▶ **Assigned task**:
Below you will find a set of lines. Repeat them all exactly.

(Given data Opens)

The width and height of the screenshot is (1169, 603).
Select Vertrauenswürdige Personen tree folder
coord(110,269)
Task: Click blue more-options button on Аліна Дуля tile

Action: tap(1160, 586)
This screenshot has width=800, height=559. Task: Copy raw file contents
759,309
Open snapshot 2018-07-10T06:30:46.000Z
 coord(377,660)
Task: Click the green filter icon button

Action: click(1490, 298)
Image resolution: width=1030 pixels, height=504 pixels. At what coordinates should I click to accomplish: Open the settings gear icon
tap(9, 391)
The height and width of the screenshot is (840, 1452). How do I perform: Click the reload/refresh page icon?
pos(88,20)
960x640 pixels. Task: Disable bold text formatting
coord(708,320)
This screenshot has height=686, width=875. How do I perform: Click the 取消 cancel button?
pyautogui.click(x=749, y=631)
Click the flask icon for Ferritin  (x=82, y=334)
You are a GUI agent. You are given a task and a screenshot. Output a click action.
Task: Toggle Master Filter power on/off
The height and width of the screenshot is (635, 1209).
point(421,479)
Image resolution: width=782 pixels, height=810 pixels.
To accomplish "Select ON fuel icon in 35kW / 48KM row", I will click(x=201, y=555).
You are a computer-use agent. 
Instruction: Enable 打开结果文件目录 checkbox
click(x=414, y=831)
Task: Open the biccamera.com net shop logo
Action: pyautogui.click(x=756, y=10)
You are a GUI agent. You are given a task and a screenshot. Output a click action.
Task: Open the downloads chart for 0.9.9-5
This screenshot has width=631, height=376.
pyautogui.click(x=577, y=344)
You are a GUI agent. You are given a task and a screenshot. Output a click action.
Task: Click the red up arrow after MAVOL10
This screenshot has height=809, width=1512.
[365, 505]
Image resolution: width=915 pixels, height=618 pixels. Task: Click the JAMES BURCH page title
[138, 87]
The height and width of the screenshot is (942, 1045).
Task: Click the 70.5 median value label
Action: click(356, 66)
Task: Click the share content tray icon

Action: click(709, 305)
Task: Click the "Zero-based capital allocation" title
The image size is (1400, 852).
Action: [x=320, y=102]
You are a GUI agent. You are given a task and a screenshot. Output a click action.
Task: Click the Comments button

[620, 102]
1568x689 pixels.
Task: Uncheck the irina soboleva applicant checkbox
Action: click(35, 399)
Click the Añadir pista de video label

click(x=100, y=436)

(Given data Closes)

▶ **Response to this task**:
The width and height of the screenshot is (1169, 603).
Select Vertrauenswürdige Personen tree folder
coord(110,269)
Task: Click blue more-options button on Аліна Дуля tile

Action: tap(1160, 586)
This screenshot has width=800, height=559. Task: Copy raw file contents
759,309
Open snapshot 2018-07-10T06:30:46.000Z
 coord(377,660)
Task: Click the green filter icon button

Action: click(1490, 298)
Image resolution: width=1030 pixels, height=504 pixels. At what coordinates should I click to accomplish: Open the settings gear icon
tap(9, 391)
The height and width of the screenshot is (840, 1452). How do I perform: Click the reload/refresh page icon?
pos(88,20)
960x640 pixels. Task: Disable bold text formatting
coord(708,320)
This screenshot has height=686, width=875. How do I perform: Click the 取消 cancel button?
pyautogui.click(x=749, y=631)
Click the flask icon for Ferritin  (x=82, y=334)
You are a GUI agent. You are given a task and a screenshot. Output a click action.
Task: Toggle Master Filter power on/off
The height and width of the screenshot is (635, 1209).
point(421,479)
Image resolution: width=782 pixels, height=810 pixels.
To accomplish "Select ON fuel icon in 35kW / 48KM row", I will click(x=201, y=555).
You are a computer-use agent. 
Instruction: Enable 打开结果文件目录 checkbox
click(x=414, y=831)
Task: Open the biccamera.com net shop logo
Action: pyautogui.click(x=756, y=10)
You are a GUI agent. You are given a task and a screenshot. Output a click action.
Task: Open the downloads chart for 0.9.9-5
This screenshot has width=631, height=376.
pyautogui.click(x=577, y=344)
You are a GUI agent. You are given a task and a screenshot. Output a click action.
Task: Click the red up arrow after MAVOL10
This screenshot has height=809, width=1512.
[365, 505]
Image resolution: width=915 pixels, height=618 pixels. Task: Click the JAMES BURCH page title
[138, 87]
The height and width of the screenshot is (942, 1045).
Task: Click the 70.5 median value label
Action: click(356, 66)
Task: Click the share content tray icon

Action: click(709, 305)
Task: Click the "Zero-based capital allocation" title
The image size is (1400, 852).
Action: [x=320, y=102]
You are a GUI agent. You are given a task and a screenshot. Output a click action.
Task: Click the Comments button

[620, 102]
1568x689 pixels.
Task: Uncheck the irina soboleva applicant checkbox
Action: click(35, 399)
Click the Añadir pista de video label

click(x=100, y=436)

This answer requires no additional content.